帝国スペイン 交通する美術
- 刊行
- 著者等
- 岡田裕成(編著)、伊藤喜彦、マリア?J?フェリシアノ、久米順子、今井澄子、松原典子、パク?ジョンホ、アルベルト?バエナ?サパテロ、 川村やよい(著)
- 出版社
- 三元社
内容の紹介
(出版社HPから)
イベリア半島の中世の記憶と、ヨーロッパ各地の版図を包摂しつつ、新大陸アメリカ、アジア太平洋にも広がった、ハプスブルク?スペインの世界帝国。かつては遭遇することのなかった人、モノ、情報の往来する回路が開かれ、美術作品も、歴史と地理の座標上を縦横に行き交うことになった。
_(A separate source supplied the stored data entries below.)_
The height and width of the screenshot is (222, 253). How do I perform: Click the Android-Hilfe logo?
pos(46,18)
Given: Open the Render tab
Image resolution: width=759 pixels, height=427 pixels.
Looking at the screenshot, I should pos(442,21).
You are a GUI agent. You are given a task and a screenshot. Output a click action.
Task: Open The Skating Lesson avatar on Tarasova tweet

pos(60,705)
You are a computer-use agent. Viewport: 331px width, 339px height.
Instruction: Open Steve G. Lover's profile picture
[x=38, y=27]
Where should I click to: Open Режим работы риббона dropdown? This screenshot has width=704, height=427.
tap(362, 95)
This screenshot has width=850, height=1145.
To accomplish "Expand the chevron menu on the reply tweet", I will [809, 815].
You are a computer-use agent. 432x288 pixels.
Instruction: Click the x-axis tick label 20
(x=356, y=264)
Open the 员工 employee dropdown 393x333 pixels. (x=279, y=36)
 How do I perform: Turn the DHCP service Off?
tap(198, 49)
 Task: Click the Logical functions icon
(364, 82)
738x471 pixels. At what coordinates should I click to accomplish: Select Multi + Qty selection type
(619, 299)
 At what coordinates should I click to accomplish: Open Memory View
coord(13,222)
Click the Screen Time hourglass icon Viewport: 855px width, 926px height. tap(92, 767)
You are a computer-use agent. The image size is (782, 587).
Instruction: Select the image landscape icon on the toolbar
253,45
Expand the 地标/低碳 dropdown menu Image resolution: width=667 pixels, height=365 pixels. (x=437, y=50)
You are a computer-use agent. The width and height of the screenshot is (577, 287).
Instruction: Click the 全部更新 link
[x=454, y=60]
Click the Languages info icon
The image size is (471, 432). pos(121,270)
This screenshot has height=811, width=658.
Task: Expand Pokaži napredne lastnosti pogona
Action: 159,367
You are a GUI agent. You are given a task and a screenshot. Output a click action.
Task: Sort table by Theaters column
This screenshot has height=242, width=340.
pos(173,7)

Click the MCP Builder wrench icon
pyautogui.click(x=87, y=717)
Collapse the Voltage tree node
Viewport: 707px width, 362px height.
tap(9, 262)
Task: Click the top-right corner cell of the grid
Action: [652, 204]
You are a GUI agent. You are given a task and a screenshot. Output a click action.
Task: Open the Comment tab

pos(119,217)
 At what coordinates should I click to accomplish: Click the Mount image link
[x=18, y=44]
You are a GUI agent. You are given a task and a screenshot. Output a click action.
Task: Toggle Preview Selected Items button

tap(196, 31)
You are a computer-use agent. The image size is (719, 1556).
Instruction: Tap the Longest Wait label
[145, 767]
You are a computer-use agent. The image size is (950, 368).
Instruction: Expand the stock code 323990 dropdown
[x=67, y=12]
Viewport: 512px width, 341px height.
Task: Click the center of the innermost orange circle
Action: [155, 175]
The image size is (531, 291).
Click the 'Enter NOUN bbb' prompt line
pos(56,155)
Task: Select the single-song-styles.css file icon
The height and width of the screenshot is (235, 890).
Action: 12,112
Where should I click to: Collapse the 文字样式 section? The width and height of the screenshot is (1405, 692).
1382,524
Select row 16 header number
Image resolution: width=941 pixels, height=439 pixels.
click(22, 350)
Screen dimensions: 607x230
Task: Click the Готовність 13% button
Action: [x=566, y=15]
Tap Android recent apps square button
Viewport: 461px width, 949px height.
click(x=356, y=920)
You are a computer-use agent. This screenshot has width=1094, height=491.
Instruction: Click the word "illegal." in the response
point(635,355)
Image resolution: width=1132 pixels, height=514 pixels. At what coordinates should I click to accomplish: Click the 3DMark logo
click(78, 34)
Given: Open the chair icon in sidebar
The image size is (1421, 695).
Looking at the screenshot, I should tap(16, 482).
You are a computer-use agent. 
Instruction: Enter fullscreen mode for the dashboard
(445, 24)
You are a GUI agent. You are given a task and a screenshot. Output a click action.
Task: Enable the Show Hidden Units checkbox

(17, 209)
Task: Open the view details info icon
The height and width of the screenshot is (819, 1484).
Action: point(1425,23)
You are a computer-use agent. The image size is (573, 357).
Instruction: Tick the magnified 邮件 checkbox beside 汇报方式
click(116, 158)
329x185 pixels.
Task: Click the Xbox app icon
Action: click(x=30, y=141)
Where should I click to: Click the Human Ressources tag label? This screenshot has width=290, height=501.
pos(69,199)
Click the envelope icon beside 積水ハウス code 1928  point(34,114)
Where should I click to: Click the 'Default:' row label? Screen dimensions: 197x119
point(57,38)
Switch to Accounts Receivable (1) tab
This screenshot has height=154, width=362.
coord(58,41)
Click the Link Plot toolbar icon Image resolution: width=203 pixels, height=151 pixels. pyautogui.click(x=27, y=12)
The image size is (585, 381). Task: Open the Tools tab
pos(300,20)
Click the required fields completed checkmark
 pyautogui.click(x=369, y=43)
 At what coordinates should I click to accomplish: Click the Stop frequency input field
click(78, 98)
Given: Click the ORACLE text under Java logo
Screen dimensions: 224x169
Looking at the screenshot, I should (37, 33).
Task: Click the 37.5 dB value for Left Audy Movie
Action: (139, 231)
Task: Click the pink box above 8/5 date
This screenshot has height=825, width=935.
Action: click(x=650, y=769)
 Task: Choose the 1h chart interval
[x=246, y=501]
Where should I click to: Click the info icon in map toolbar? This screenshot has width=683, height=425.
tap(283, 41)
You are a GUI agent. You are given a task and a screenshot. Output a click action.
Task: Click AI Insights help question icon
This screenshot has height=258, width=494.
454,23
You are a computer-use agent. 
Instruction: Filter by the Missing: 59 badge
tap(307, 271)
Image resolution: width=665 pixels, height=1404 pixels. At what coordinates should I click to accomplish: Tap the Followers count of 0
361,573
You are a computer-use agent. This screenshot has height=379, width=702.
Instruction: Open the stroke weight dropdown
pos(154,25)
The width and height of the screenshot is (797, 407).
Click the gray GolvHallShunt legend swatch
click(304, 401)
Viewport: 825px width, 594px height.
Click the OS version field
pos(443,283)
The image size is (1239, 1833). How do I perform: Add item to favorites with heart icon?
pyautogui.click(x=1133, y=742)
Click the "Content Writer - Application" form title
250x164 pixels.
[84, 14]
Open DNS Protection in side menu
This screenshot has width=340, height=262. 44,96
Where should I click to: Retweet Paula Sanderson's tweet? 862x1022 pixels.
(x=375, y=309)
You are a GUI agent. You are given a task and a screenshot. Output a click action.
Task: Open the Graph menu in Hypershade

多様な文化の相互作用を深く刻み込んだ「交通する美術」を視座に、国内外9人の研究者が示す最新知見。
著者等のコメント
久米 順子(大学院総合国際学研究院/准教授)
本書は、大阪大学の岡田裕成先生を代表とする科研費研究プロジェクト(2017~2020年度)の成果をなす論集です。
ハプスブルク?スペインの「交通する美術」という壮大なテーマを掲げたプロジェクトに大きな刺激を受けましたが、これまで中世美術を扱ってきた著者(久米)にとって、イベリア世界が帝国化していく16世紀は未知の領域。21世紀から見れば15世紀も16世紀もそう変わらないのではとお思いかもしれません。ところがどっこい、「続いてはいるけれど何かが違う」のです。そう、あたかもコロナ禍前と後の世界のように。
何を切り口に「中世との接続」というお題に立ち向かえばいいのやら途方にくれましたが、結局はこれまで培ってきた写本研究の手法を16世紀に適用してみることになりました。コロナ禍でオリジナル写本の調査はかないませんでしたが、写本挿絵を集めて比べる楽しさを思い出せたことは幸いでした。